Japanese art (although Impressionists often referred to things Japanese as “Chinese”) had a major influence in the composition, background and style of Impressionist works. High viewpoints, peculiar spatial ambiguity, the shallow back­ground are evident in Manet’s Boating (1874). Which depicts a man and a woman enjoying leisurely times on a boat; the man in the centre of the picture looks forward as if at the viewer, the woman on the left hand side looks with a hint of boredom over the sea. In the top right corner there is a plane of the sail; Manet is using this as though he was peeling back the paint so one could see the canvas. The French of the mid-nineteenth century saw Japanese culture as “primitive” and Japanese prints as masterpieces of naive vision.
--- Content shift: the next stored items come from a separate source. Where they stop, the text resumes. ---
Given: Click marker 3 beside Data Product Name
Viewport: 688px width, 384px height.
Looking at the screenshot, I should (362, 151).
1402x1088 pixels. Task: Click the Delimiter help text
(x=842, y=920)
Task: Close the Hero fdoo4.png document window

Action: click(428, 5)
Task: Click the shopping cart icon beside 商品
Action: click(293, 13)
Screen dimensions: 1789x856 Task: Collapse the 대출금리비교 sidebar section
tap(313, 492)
Degas’ pas­tels of women in feminine maintenance activities have prec­edents in the work of Japanese artists depicting animals. The Impressionists, regardless of claiming to paint spontaneously and innocently what they saw, strangely enough learn how to achieve the desired effect by examining artistic precedent, Japanese sources.

Impressionism was a major turning point away from tra­ditionalism in art. Subject matter, technique and overall com­position were all radically changed. Without Impressionism today’s art would be very different as Impressionism inspired many of the movements that combine to make modem art. For its time Impressionism was a quite avante garde however in our context it is viewed as merely a way of painting, to go back and experience just how out of place Impressionism was in France during that time would be incredible.